### Problem
Reproduce word for word the part of the court passage on prior-offense evidence that begins at the words "The court noted" and stops after the words "mislead the jurors.".

### Extracted text
----------

The court noted there was a “reasonable argument” the prior offense was too remote in time to be relevant, but concluded that argument was rebutted by Gomez’s confession and conviction for the prior offense, and by the “high degree of similarity and circumstances.” And it concluded the evidence would not confuse or mislead the jurors.
The court thus found the evidence both relevant and probative of intent for purposes of section 1101, subdivision (b), and found its probative value was not outweighed by the possibility of undue prejudice. The court admitted the evidence outlined above, and instructed the jury that it could consider the evidence only for the limited purpose of deciding whether Gomez acted with the intent to commit attempted murder, taking into account the degree of similarity between the charged and uncharged offenses.
2. Section 1101 Section 1101 generally prohibits evidence of a person’s prior acts to prove his or her conduct on a particular occasion. (§ 1101, subd. (a).) This provision “ ‘expressly prohibits the use of an uncharged offense if the only theory of relevance is that the accused has a propensity (or disposition) to
commit the crime charged and that this propensity is circumstantial proof that the accused behaved accordingly on the occasion of the charged offense.’ ” (People v. Chhoun (2021) 11 Cal.5th 1, 25 (Chhoun).) But that prohibition does not prevent admission of evidence of a person’s prior bad acts to prove a fact (including motive, intent, preparation, plan, knowledge, or absence of mistake or accident) other than the disposition to commit such an act, subject to a limiting instruction on request. (§ 1101, subd. (b); People v. Bryant, Smith and Wheeler (2014) 60 Cal.4th 335, 406.)

----------

### Extracted information

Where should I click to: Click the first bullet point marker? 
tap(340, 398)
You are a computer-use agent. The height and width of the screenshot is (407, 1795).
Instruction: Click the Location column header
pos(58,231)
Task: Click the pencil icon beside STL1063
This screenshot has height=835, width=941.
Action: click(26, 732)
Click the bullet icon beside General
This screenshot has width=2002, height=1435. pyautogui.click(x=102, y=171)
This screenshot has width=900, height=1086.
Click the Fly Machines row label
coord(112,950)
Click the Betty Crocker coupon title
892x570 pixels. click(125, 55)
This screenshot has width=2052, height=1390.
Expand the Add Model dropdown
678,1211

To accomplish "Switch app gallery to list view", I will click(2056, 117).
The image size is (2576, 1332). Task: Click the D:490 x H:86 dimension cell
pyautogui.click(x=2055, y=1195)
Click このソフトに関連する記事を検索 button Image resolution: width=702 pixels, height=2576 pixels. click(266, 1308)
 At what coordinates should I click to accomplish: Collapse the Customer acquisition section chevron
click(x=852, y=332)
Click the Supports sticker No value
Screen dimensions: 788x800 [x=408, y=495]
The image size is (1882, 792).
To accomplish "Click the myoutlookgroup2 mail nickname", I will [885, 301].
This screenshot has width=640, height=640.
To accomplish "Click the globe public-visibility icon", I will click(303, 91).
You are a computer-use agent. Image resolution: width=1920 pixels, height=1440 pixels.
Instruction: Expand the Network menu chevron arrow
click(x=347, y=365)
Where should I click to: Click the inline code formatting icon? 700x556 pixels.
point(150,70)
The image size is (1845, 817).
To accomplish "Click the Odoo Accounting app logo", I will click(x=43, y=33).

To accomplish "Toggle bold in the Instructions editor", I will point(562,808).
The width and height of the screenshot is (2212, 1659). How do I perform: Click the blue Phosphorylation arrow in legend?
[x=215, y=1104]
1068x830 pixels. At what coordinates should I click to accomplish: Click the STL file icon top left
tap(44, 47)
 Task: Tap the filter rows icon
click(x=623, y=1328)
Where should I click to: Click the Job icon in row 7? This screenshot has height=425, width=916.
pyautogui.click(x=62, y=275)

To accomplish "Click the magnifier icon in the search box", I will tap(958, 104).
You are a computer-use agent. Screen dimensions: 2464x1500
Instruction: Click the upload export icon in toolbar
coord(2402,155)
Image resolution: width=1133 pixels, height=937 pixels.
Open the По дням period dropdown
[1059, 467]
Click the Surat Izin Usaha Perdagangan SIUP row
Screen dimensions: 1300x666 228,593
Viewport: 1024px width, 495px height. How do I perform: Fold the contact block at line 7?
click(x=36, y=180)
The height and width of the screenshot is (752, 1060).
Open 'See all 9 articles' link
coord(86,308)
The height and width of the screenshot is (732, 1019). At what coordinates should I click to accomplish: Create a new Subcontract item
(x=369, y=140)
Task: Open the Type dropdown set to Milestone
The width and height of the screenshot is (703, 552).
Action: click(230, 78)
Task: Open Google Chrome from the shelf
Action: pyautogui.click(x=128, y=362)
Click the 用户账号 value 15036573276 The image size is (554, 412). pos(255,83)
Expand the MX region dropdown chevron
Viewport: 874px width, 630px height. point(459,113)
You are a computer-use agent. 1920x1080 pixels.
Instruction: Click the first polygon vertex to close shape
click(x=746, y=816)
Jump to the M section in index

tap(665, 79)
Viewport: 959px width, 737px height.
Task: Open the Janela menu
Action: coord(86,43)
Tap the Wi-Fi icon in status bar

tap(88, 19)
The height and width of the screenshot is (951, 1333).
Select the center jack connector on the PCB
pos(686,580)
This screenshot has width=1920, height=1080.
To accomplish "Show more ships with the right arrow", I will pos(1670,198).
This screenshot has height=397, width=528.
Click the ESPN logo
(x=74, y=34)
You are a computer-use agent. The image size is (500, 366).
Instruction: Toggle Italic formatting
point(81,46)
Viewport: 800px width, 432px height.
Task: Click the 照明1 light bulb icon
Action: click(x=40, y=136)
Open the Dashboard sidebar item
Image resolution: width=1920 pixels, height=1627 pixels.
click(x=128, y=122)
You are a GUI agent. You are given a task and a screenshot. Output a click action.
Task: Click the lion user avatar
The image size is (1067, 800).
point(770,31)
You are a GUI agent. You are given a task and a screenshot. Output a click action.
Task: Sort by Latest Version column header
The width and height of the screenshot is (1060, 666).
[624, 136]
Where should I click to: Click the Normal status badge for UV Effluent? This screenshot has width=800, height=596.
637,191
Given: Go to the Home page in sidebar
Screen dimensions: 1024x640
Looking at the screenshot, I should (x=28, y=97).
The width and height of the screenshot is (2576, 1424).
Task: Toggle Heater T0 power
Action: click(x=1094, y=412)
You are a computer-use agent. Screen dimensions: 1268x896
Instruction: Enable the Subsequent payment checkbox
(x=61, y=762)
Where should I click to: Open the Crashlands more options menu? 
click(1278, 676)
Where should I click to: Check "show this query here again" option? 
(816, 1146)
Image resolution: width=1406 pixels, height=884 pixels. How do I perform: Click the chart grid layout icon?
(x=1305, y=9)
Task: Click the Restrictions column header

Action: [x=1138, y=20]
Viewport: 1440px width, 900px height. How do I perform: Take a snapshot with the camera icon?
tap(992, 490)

----------

### Correct output
The court noted there was a “reasonable argument” the prior offense was too remote in time to be relevant, but concluded that argument was rebutted by Gomez’s confession and conviction for the prior offense, and by the “high degree of similarity and circumstances.” And it concluded the evidence would not confuse or mislead the jurors.